Murder charge for S. Carolina cop who shot black man 8 times in back (GRAPHIC VIDEO)

From the dash cam footage
North Charleston’s mayor announced a state murder charge against white policeman Michael Slager on Tuesday, after a video surfaced showing the officer shooting and killing an unarmed running black man in the back.

Slager, 33, had said earlier he feared for his life after Walter Scott, 50, took his stun gun during a scuffle after a traffic stop on Saturday. A video, however, shows the officer firing eight times at Scott’s back as he fled, with the latter man apparently unarmed.

North Charleston Mayor Keith Summey said at a Tuesday news conference that Slager had made a “bad decision.”

When you’re wrong, you’re wrong,” Summey said, as reported by The Post and Courier, South Carolina. “If you make a bad decision, [I] don’t care if you’re behind the shield or just a citizen on the street, you have to live by that decision.

The mayor said that the case could have ended differently if it weren’t for the footage.

Without the video ... it would be difficult for us to ascertain exactly what did occur,” Summey said. “We want to thank the young person who came forward ... because it has helped us resolve the issue.”

The South Carolina Law Enforcement Division, the state’s criminal investigative body has begun an investigation into the shooting.

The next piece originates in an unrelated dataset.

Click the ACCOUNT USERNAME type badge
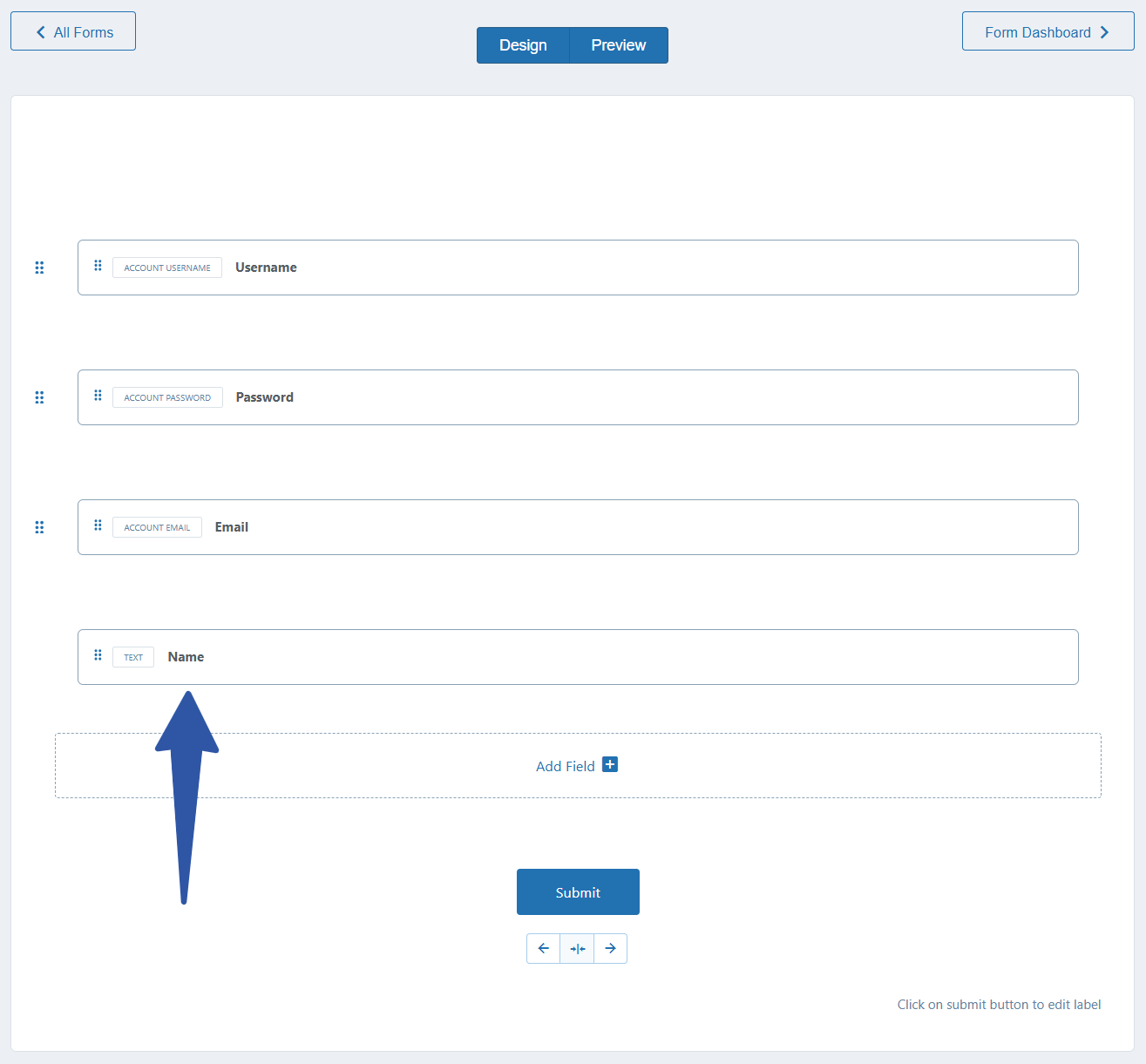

The FBI and the Justice Department are also investigating. It is the 11th law enforcement-involved shooting in the state this year.

The tragic incident unfolded after Slager pulled Scott over during a routine traffic stop for a broken taillight, according to police reports. Scott ran away and Slager chased him into a grassy lot nearby. Slager said he fired his Taser, but it did not stop Scott, according to police reports.

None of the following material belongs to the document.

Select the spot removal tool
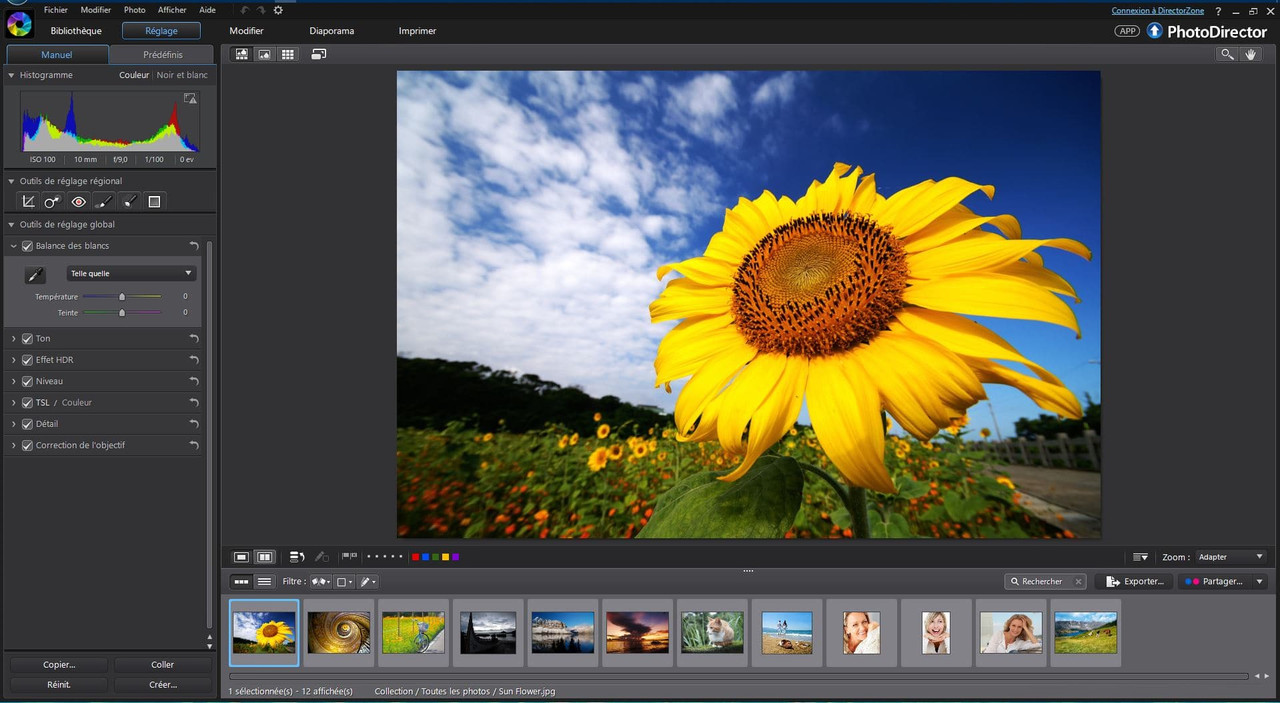click(53, 202)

The officer’s story is contradicted by the three-minute unedited, graphic video clip. It opens in the grassy lot with the police officer and Scott grabbing at each other’s hands.

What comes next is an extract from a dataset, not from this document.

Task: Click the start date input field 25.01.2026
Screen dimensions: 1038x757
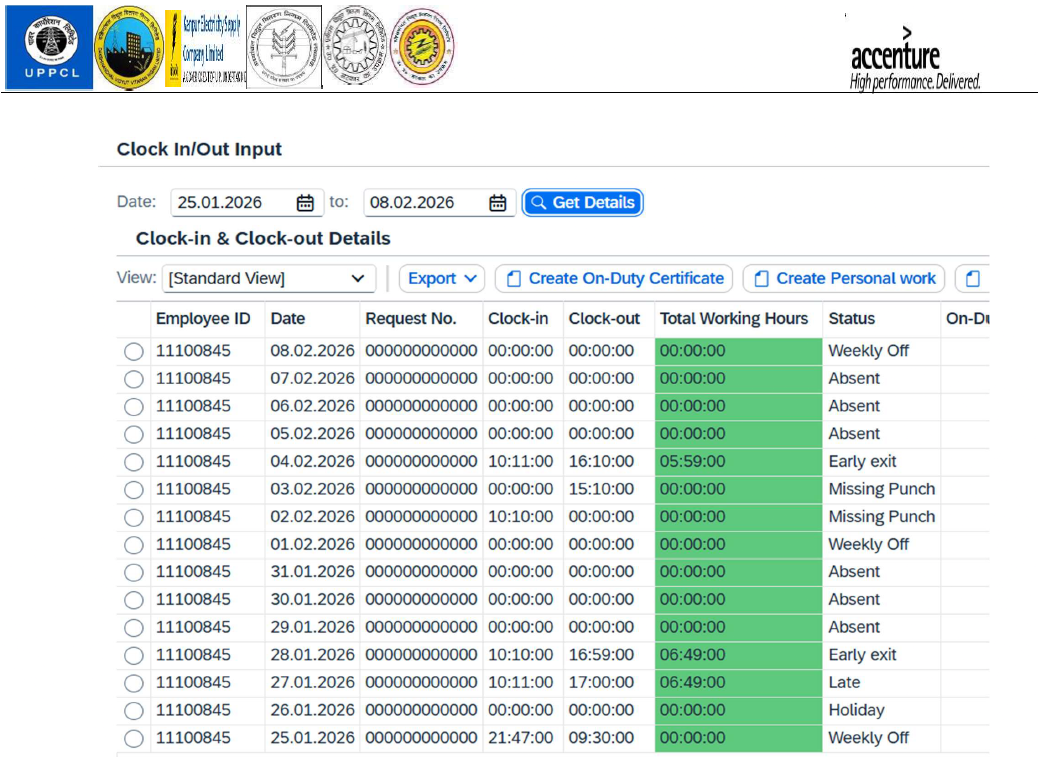Action: pos(232,203)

READ MORE: Police encounters kill hundreds of disabled Americans each year, ACLU argues

The video appears to show Scott slapping at the officer’s hands as several objects fall to the ground. Slager said through his attorney that Scott had wrested the Taser from him during the struggle.

The black man is then seen running away. The officer draws his pistol and fires seven times in rapid succession. After a pause he fires an eighth shot.

Scott’s back bows, then he falls to his knees and to the ground near a tree. Slager talks into his radio and then yells at the man lying on the ground, shouting “Put your hands behind your back.”

The video is jumpy and it is not clear if Scott is alive at this point. However, he is handcuffed as another policeman arrives. The backup officer lifts up Scott’s shirt to check his wounds, but no one immediately administers CPR.

Scott was later pronounced dead at the scene.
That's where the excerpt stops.